More than 18,000 patients have joined the state’s medical cannabis registry. This comes after the legislature passed their own cannabis bill that allows patients to purchase up to 8 ounces or nearly a quarter kilo.
About 38 percent of the patients reside on the Big Island, while 29 percent live on Oahu, Hawaii News Now reported.
“We do see the beginning of a possible trend that shows more growth happening on Oahu,” said Scottina Ruis, coordinator for the state’s medical cannabis registry program.
The state has managed to bring the turnaround time for applicants down to three to five business days.
“At the high end, when we got the program initially, the process was an entirely paper application process, so a lot of different functions for staff,” Ruis said. “I think high end of turnaround time was six to eight weeks.”
There are four full-time employees and three more will be added by the end of the year.
“We’ve only got so many live bodies and we’re doing our best to keep up with the demand and hopefully, we can stay ahead of that,” Ruis said.
There has been some swirling criticism that the state system is suffering from cronyism, with the licenses being aware to the politically connected and inexperienced.
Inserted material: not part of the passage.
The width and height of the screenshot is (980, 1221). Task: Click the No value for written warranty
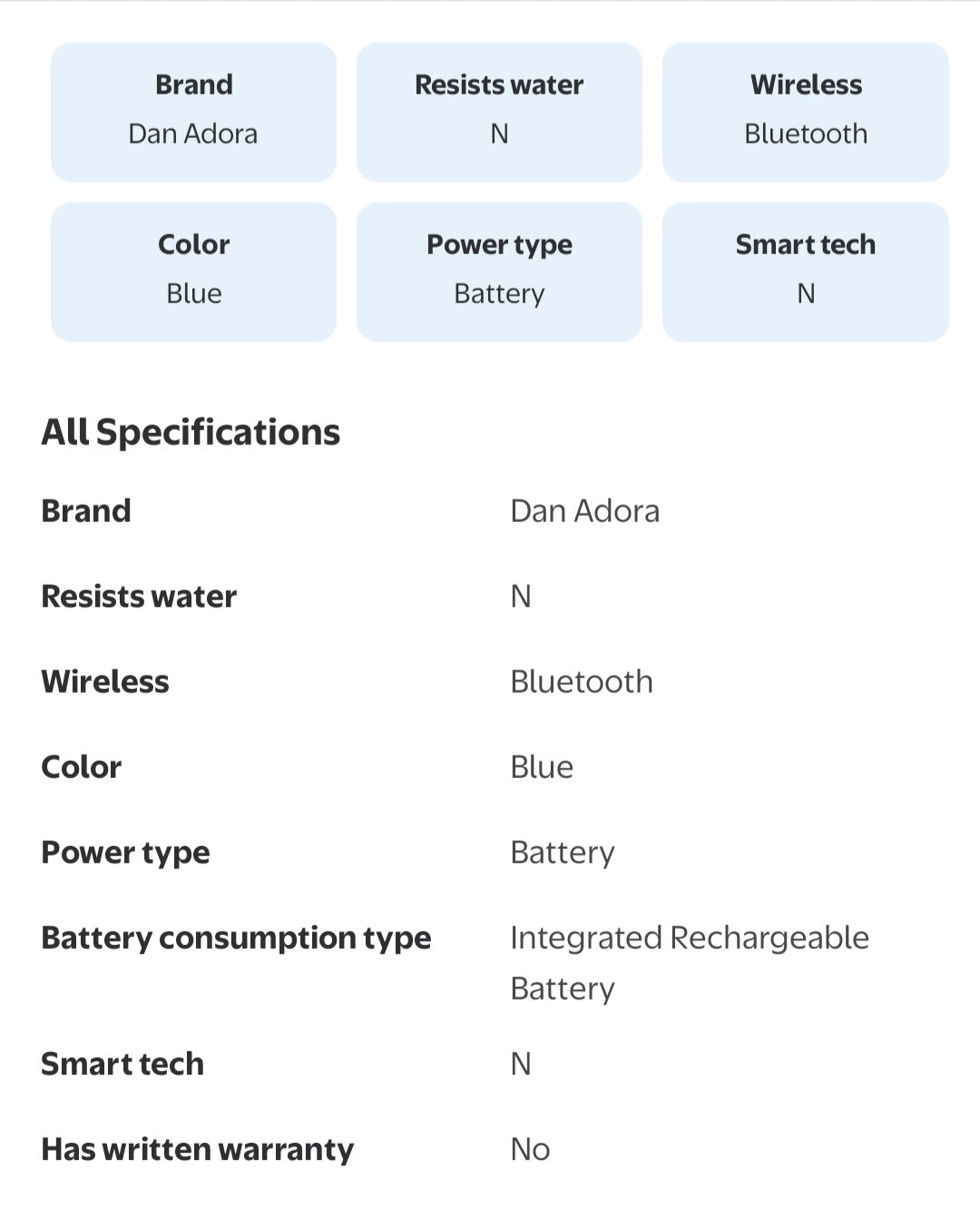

This has been a problem with many of the states implementing medical cannabis. After speaking with people in Ohio, Florida, and Michigan, there have been the same concerns about who is being awarded the license to grow cannabis.
The concern is just, as these cannabis markets are projected to grow substantially over the next half decade. Being awarded the license can be like being handed golden opportunity.
We believe that as these systems mature and the topic gets exposure, the people will let their voice be heard and ask for accountability of the system.